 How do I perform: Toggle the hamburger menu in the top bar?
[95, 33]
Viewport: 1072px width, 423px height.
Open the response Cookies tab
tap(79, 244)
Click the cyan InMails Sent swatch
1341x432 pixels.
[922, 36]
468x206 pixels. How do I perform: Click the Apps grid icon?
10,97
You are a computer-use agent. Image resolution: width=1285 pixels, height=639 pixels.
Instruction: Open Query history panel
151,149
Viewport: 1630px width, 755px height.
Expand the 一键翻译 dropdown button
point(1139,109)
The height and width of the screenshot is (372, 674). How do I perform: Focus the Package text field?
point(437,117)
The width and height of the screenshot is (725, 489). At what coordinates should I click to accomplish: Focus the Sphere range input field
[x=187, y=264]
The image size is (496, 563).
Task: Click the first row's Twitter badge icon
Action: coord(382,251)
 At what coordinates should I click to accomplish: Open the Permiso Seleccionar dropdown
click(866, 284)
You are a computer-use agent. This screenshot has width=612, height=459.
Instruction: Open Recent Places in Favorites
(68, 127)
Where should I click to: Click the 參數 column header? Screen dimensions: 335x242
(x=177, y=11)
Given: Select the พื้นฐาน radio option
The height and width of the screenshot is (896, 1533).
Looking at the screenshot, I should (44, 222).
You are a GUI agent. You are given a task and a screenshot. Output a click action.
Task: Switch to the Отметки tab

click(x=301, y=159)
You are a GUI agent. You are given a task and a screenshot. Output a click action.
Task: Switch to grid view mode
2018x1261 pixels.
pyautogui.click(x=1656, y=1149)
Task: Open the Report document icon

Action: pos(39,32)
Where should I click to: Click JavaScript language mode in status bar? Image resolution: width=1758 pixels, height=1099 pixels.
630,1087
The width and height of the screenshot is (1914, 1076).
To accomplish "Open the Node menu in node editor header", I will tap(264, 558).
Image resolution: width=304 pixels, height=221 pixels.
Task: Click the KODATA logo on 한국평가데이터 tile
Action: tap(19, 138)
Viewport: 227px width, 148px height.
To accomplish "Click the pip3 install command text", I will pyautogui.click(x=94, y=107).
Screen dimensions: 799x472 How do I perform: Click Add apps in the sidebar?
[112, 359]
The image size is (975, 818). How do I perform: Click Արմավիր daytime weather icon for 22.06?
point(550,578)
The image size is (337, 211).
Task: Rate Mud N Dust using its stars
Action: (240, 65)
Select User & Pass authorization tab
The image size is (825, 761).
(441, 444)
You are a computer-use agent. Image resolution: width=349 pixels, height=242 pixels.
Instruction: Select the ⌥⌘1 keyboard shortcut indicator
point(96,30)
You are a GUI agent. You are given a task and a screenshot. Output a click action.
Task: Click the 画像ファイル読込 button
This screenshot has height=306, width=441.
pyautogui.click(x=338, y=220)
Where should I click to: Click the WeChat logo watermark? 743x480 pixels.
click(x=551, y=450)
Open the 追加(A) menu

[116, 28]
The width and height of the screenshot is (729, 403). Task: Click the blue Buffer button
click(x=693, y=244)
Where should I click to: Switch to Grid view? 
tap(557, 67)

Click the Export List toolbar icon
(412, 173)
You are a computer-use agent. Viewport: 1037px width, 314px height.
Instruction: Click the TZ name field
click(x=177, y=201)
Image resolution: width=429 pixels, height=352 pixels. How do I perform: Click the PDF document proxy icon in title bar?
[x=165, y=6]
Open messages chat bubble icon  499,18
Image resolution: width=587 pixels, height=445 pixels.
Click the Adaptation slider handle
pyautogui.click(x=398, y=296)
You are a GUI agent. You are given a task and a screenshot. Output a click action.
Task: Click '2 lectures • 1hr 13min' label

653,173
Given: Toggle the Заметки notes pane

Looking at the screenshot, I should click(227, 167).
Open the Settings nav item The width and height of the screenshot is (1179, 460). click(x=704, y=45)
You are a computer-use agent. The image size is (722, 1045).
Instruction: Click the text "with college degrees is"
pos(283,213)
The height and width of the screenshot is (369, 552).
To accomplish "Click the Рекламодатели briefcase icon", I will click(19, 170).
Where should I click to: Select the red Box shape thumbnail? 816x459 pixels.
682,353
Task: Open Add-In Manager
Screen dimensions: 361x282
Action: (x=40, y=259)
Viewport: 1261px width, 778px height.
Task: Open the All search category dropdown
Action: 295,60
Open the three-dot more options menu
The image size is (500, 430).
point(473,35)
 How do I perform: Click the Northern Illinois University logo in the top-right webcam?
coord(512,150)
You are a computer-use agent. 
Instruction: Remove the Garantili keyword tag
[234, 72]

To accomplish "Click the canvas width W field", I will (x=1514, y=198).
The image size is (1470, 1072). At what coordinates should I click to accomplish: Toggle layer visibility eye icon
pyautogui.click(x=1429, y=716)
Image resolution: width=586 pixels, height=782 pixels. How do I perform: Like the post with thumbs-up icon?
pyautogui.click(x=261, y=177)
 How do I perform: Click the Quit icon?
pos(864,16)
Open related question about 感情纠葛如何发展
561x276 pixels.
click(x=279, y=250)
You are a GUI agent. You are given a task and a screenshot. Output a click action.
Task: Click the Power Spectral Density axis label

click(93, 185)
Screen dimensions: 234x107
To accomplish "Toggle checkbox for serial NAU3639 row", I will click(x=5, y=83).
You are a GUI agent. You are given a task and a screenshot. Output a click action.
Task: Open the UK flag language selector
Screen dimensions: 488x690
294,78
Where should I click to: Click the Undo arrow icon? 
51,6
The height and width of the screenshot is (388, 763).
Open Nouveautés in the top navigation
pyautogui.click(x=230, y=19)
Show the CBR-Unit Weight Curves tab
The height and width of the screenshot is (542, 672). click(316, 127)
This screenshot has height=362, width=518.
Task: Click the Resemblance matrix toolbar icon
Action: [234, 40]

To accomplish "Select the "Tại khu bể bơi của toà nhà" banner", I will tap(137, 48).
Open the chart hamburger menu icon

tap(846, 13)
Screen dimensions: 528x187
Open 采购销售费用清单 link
....................
* _Written task_:
Render the rows from the line with "You are a computer-use agent. Image resolution: width=1285" through the line with "will pyautogui.click(x=94, y=107)." as a JSON list of strings, one string per line and no blank lines.

* _Exercise result_:
[
  "You are a computer-use agent. Image resolution: width=1285 pixels, height=639 pixels.",
  "Instruction: Open Query history panel",
  "151,149",
  "Viewport: 1630px width, 755px height.",
  "Expand the 一键翻译 dropdown button",
  "point(1139,109)",
  "The height and width of the screenshot is (372, 674). How do I perform: Focus the Package text field?",
  "point(437,117)",
  "The width and height of the screenshot is (725, 489). At what coordinates should I click to accomplish: Focus the Sphere range input field",
  "[x=187, y=264]",
  "The image size is (496, 563).",
  "Task: Click the first row's Twitter badge icon",
  "Action: coord(382,251)",
  " At what coordinates should I click to accomplish: Open the Permiso Seleccionar dropdown",
  "click(866, 284)",
  "You are a computer-use agent. This screenshot has width=612, height=459.",
  "Instruction: Open Recent Places in Favorites",
  "(68, 127)",
  "Where should I click to: Click the 參數 column header? Screen dimensions: 335x242",
  "(x=177, y=11)",
  "Given: Select the พื้นฐาน radio option",
  "The height and width of the screenshot is (896, 1533).",
  "Looking at the screenshot, I should (44, 222).",
  "You are a GUI agent. You are given a task and a screenshot. Output a click action.",
  "Task: Switch to the Отметки tab",
  "click(x=301, y=159)",
  "You are a GUI agent. You are given a task and a screenshot. Output a click action.",
  "Task: Switch to grid view mode",
  "2018x1261 pixels.",
  "pyautogui.click(x=1656, y=1149)",
  "Task: Open the Report document icon",
  "Action: pos(39,32)",
  "Where should I click to: Click JavaScript language mode in status bar? Image resolution: width=1758 pixels, height=1099 pixels.",
  "630,1087",
  "The width and height of the screenshot is (1914, 1076).",
  "To accomplish \"Open the Node menu in node editor header\", I will tap(264, 558).",
  "Image resolution: width=304 pixels, height=221 pixels.",
  "Task: Click the KODATA logo on 한국평가데이터 tile",
  "Action: tap(19, 138)",
  "Viewport: 227px width, 148px height.",
  "To accomplish \"Click the pip3 install command text\", I will pyautogui.click(x=94, y=107)."
]